> EXERCISE: Reproduce word for word the part of the items that opens with the line containing "Where should I click to: Click the 07:00" and closes with the line containing "I will point(419,37).", including both of those lines.

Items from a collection
_____

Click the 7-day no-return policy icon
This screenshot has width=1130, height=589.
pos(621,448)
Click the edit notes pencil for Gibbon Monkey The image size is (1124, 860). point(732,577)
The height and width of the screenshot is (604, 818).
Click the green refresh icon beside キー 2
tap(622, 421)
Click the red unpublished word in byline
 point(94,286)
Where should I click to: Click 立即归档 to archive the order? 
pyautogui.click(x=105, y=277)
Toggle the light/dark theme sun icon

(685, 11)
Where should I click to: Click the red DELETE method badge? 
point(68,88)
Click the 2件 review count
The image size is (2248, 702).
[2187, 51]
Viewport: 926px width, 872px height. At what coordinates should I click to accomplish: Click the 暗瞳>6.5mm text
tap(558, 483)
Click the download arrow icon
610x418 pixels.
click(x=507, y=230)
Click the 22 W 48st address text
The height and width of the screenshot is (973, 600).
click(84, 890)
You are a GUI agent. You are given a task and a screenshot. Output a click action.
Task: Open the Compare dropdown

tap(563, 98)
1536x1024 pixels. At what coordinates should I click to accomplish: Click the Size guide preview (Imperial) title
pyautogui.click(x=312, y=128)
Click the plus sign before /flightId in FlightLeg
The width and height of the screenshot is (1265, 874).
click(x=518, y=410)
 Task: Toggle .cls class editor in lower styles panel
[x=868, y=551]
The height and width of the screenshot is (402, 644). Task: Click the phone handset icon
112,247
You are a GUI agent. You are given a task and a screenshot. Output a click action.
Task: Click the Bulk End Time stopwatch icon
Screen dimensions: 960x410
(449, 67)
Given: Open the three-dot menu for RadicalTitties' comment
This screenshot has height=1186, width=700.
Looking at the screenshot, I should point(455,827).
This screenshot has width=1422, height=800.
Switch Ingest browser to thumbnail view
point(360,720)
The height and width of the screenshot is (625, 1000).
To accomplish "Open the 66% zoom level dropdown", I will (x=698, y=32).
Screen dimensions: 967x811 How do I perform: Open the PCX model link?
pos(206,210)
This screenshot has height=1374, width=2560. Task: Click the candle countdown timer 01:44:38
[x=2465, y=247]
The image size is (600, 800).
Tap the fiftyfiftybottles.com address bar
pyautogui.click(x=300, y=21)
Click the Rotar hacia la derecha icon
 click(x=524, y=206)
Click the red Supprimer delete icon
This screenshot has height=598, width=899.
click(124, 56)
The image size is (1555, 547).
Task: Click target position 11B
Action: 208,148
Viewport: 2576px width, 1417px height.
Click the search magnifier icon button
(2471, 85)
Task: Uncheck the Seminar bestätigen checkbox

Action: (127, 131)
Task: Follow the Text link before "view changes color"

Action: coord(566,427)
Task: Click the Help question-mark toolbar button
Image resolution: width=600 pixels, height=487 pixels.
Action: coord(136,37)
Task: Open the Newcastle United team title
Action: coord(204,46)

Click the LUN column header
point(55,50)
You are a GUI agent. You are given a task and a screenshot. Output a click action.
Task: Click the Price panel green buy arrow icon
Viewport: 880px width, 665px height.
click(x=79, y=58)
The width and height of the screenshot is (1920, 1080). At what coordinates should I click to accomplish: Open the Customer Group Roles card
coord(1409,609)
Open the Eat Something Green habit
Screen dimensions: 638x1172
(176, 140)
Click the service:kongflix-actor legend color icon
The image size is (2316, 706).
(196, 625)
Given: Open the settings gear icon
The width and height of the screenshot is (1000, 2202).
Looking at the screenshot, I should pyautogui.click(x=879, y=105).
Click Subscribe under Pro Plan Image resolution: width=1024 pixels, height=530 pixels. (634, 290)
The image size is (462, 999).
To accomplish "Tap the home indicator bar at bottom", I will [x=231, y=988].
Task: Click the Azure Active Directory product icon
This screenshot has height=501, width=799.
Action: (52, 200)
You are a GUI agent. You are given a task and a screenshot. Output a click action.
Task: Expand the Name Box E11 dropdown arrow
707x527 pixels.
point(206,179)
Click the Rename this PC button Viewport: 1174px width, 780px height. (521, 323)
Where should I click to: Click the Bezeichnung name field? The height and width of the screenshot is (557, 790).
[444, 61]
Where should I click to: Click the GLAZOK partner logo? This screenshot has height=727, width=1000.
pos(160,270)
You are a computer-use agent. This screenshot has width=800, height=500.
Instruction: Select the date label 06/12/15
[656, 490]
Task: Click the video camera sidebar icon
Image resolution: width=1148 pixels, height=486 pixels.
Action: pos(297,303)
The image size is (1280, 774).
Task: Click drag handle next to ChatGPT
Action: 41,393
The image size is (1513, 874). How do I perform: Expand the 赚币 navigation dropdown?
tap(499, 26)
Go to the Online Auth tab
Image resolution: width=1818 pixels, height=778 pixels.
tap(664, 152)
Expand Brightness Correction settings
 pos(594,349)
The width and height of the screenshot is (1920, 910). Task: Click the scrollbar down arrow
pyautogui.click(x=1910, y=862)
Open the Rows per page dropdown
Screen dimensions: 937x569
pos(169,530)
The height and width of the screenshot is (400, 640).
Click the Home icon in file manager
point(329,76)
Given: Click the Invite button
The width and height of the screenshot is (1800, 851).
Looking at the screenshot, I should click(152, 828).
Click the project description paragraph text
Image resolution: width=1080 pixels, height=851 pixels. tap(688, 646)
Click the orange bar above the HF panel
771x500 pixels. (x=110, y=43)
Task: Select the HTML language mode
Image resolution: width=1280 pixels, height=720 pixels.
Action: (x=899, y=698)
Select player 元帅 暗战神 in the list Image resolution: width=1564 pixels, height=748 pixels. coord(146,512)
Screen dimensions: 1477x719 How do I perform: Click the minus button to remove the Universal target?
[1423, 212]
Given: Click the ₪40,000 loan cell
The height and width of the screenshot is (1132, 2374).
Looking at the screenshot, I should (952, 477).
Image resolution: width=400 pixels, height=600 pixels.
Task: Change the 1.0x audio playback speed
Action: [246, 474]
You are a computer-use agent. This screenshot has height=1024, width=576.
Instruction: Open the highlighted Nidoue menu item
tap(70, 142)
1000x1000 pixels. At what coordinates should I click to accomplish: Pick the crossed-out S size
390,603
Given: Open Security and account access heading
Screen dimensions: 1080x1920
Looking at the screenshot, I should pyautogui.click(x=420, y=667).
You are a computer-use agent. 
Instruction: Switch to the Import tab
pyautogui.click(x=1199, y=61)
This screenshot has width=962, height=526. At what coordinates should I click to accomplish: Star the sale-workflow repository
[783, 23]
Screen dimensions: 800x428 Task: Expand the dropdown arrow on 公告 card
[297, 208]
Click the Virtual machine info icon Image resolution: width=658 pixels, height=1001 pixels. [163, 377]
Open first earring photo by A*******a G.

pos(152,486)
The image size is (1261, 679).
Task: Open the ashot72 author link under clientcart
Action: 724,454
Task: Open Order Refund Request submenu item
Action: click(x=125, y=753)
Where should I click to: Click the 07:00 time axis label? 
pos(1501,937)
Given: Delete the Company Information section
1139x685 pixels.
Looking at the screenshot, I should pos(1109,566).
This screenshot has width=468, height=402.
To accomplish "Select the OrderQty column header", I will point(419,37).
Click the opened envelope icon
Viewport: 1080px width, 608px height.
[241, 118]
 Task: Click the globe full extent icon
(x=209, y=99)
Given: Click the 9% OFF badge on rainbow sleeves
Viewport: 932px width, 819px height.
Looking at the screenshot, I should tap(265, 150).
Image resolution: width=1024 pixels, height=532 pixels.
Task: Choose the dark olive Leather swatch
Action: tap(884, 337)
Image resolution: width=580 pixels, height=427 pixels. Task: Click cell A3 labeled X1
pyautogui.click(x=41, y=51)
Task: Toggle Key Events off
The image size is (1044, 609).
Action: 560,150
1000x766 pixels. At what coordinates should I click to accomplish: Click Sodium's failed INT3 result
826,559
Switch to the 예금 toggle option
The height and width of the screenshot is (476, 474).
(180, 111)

_____

> FINISHED EXERCISE:
Where should I click to: Click the 07:00 time axis label? 
pos(1501,937)
Given: Delete the Company Information section
1139x685 pixels.
Looking at the screenshot, I should pos(1109,566).
This screenshot has width=468, height=402.
To accomplish "Select the OrderQty column header", I will point(419,37).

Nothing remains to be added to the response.